A Ayiguinnou, Agoué et autres villages côtiers de la Commune  de Grand-Popo, la pêche est la première activité économique. Une activité qui se révèle fructueuse, quand les prises sont bonnes.  «15 à 30 millions de recette  par jour, quand les prises sont bonnes» nous apprend un des pêcheurs.  Mais, aussi mirobolante que peut paraître la recette, cette activité peut aussi tourner au vinaigre. «Pour une partie de pêche de longue durée, en dehors des vivres pour l’équipage, la carburation à elle seule est évaluée entre 500.000 et 600.000 francs Cfa. La barque, en provenance du Ghana, coûte  jusqu’à 5 millions, le moteur lui est à 3 millions, les filets coûtent aussi chers, selon leurs caractéristiques, sans oublier les frais d’entretien.» Détaillent les pêcheurs, qui concluent : «Mais, on revient parfois  d’une partie de pêche avec des prises minables, et une partie du matériel détériorée ou bousillée par les vagues». Dans les regroupements, il y a les pêcheurs et les chefs d’embarcation, ceux-là qui investissent dans l’achat de l’équipement, et qui nouent des contras avec des groupes de pêcheurs. compte tenu de ses risques, nous apprend un des pêcheurs, c’est devant  le fétiche «Oungokpo» du Ghana, que les engagements entre chefs  d’embarcations et pêcheurs se nouent.
- - - - - - -
> TRAVAIL À FAIRE:
Poursuivez le texte sur la pêche à Grand-Popo juste après sa dernière phrase, dans le même ton.

> DONNÉES AFFICHÉES:
- - - - - - -
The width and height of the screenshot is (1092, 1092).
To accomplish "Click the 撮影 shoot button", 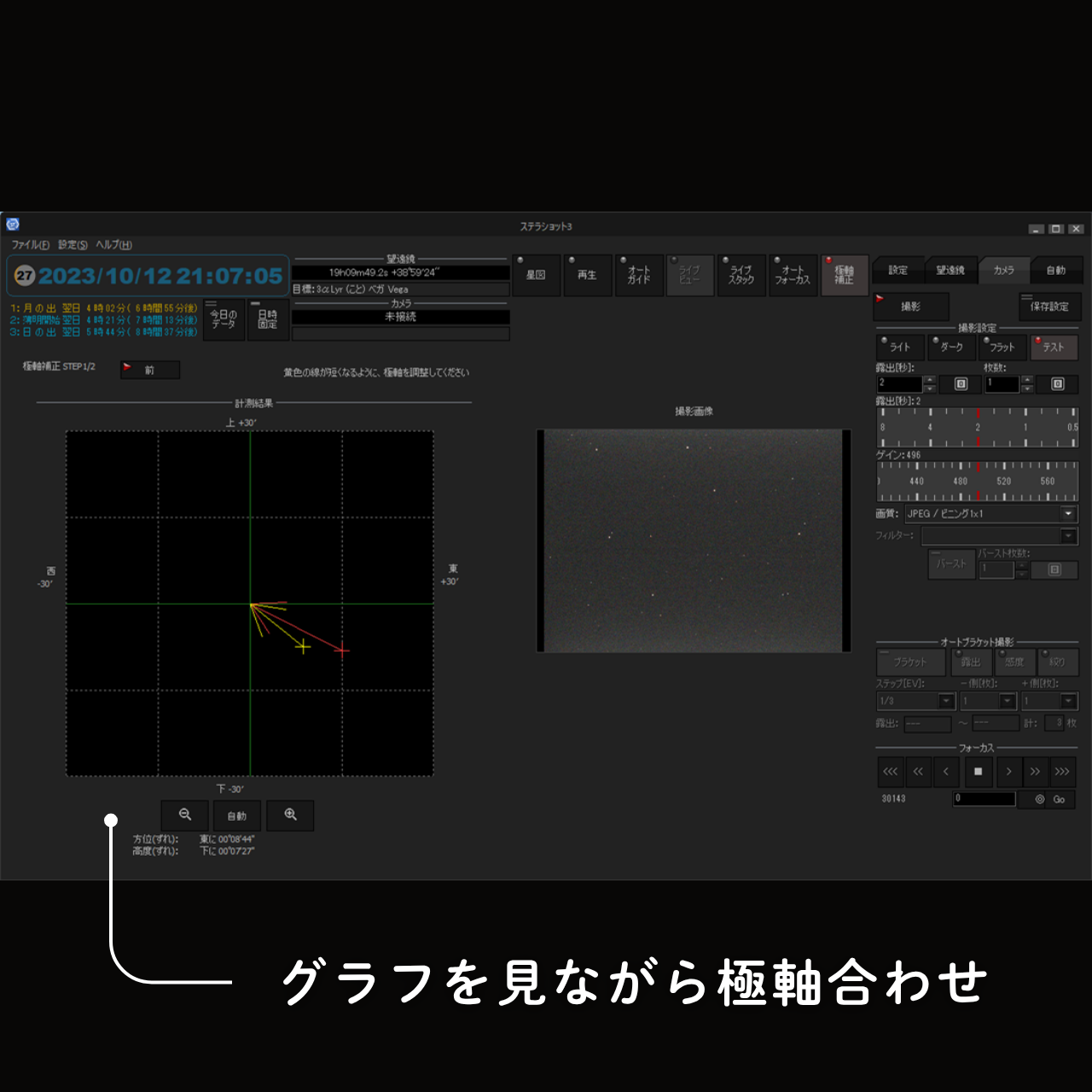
- - - - - - -
> RÉSULTAT OBTENU:
Au terme d’une partie de pêche, explique Agonglovi Mensah, un chef d’embarcation, la prise est divisée en trois parties. Tout l’équipage se partage un tiers, un autre est réservé aux dépenses liées à la pêche, dont la carburation, les vivres, la vidange du moteur…,  et le dernier tiers revient au propriétaire de l’embarcation. Mais, lorsque l’équipement appartient à un groupe, le partage se fait selon d’autres clauses.

L’autre partie du business est entretenue par les femmes des pêcheurs. C’est elles qui s’occupent de la transformation du poisson, par fumage, ou de la conservation par salaison, pour en faire du poisson séché, tant prisé par les populations.